EQT Ventures in Europe takes data-driven investing to a new extreme. The 2-year-old VC firm, which is part of private equity group EQT, uses an AI-driven data platform called Motherbrain to help it make investment decisions. The firm’s €566 million fund backs companies at all stages—except seed—with €3 million to €75 million checks. So far, the firm has invested in 22 startups.
Analytics partner and former VP of analytics at Spotify, Henrik Landgren, said Motherbrain could’ve identified Spotify and Uber as unicorns in the companies’ early days. He believes letting software play a key role in crafting one’s portfolio is “the next evolution of VC.”
“The better data you have, the better algorithms you have, the better investments you'll make,” Landgren said. “It's so easy to get caught up in a feeling and make decisions based on that. That's one of the big reasons we have Motherbrain, we can take bias out of that decision.”
With a career in analytics—Landgren built Spotify’s analytics team—he’s understandably passionate about data-driven investing: “You should of course use your gut-feeling to make great decisions, but you should train your gut using data,” he wrote on EQT Ventures’ website.
So where does the data come in exactly?
Relying on data anonymizes and standardizes the pitch process. Putting an end to the traditional VC-founder pitch meeting that results in a VC saying, "Hey, I liked them and they have drive." That’s all "soft, lovey stuff," Lambert said, which is difficult to quantify.
But it’s not impossible. For instance, are they technical founders? Do they have significant domain expertise? Do they have previous startup experience? And have they managed people and budgets before? Assign a score, crunch the numbers and leave the cognitive leaps of faith behind.
Not a panacea
Believe it or not, there are still some things humans are better at than their robotic counterparts: identifying strong team dynamics and building relationships with founders that can, in turn, reveal additional information.
EQT’s Landgren said EQT Ventures relies on Motherbrain to handle tasks humans aren’t so good at, like identifying strong investments without bias. That way, the humans involved can focus on what they are, in fact, good at.

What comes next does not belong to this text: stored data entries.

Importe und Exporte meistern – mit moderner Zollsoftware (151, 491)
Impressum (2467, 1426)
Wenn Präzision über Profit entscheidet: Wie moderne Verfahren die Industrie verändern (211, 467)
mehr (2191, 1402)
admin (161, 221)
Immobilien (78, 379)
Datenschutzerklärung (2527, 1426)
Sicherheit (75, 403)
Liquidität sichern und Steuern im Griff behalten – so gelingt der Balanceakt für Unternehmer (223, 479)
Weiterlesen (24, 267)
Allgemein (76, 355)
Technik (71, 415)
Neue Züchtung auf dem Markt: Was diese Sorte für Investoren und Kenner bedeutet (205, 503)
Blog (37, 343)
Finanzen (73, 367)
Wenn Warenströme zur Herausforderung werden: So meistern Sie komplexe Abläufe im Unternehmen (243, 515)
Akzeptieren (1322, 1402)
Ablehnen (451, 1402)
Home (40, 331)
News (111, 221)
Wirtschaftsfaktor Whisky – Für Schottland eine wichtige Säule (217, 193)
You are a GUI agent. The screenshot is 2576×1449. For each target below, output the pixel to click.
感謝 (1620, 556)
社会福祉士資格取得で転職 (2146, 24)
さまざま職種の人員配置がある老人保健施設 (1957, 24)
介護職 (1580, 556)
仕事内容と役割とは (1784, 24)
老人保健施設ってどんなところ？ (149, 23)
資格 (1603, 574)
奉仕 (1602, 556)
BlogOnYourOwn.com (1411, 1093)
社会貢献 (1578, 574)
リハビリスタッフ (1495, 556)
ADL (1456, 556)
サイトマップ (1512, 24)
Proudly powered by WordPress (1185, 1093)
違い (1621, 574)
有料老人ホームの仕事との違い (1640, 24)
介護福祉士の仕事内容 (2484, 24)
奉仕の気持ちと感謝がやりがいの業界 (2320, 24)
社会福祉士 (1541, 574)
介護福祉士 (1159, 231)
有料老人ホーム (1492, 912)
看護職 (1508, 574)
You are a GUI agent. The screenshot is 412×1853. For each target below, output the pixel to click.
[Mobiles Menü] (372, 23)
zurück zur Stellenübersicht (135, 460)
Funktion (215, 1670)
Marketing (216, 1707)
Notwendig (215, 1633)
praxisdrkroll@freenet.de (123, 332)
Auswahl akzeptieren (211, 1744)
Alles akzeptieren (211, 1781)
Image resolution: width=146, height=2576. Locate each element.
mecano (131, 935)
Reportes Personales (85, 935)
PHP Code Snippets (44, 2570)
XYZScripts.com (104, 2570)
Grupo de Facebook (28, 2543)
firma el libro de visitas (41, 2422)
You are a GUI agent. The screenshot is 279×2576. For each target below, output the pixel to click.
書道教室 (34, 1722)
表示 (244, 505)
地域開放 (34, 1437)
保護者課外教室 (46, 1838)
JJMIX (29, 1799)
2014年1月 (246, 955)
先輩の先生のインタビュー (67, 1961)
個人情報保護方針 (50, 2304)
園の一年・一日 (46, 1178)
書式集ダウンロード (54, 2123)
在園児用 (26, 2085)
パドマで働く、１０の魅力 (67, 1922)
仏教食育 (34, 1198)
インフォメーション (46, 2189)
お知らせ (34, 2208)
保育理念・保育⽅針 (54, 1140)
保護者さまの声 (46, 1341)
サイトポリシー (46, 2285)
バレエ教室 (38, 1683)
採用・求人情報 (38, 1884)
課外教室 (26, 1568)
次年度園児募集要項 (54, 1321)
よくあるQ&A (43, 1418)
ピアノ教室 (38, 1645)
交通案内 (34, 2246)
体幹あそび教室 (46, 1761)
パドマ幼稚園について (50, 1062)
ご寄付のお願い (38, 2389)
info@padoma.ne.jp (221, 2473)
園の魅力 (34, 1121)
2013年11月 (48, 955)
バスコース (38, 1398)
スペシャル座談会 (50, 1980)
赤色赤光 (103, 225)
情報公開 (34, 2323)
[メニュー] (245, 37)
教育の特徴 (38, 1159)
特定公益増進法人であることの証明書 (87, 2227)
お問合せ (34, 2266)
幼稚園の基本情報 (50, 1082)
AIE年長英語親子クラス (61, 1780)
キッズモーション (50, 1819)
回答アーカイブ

James Newell at Voyager Capital, an investor in RSCM, strongly believes that traditional VC still has a role to play since a "full data" approach cannot be relied upon because hands-off "robo-investing" removes the ability for investors to add value. And the ability to measure everything from body language to personal stories and unique circumstance—things that are not easily inputted into a decision algorithm.
Moreover, Newell's skeptical that many early-stage data-based decision making "black boxes" are in fact bias-free. How does one determine which factors to weigh? And which qualities to rank higher than others? Giving a higher score to Stanford graduates, for instance.
But Voyager's investment in RSCM is a strong vote of confidence that there is indeed a role for data-driven VC. Newell admits that he is "in the business of innovation and will look at every potential tool to make better decisions" and wants to avoid being a "cautionary tale of funding innovation but not using it." Yet right now, the applications are limited in his view.
The future of VC
As much as the data proponents want to streamline and expedite the unicorn hunt, the structural nature of VC investing makes full quantization unlikely. Founders aren't just tapping investors for capital but also mentorship, access to expert networks and help scaling growth and achieving profitability.
Thus, in our view, the future of VC is going to be a mix of both old-fashioned gut feel and new-tech AI-enabled platforms. A full robo takeover isn't likely nor desirable. Early-stage data isn't robust enough. And many factors (such as founder chemistry, motivation, grit) are hard or impossible to quantify. But the universe of capturable data points is expanding, and VCs are developing a better understanding of their biases and cognitive shortcomings. Gut alone just may not be good enough anymore.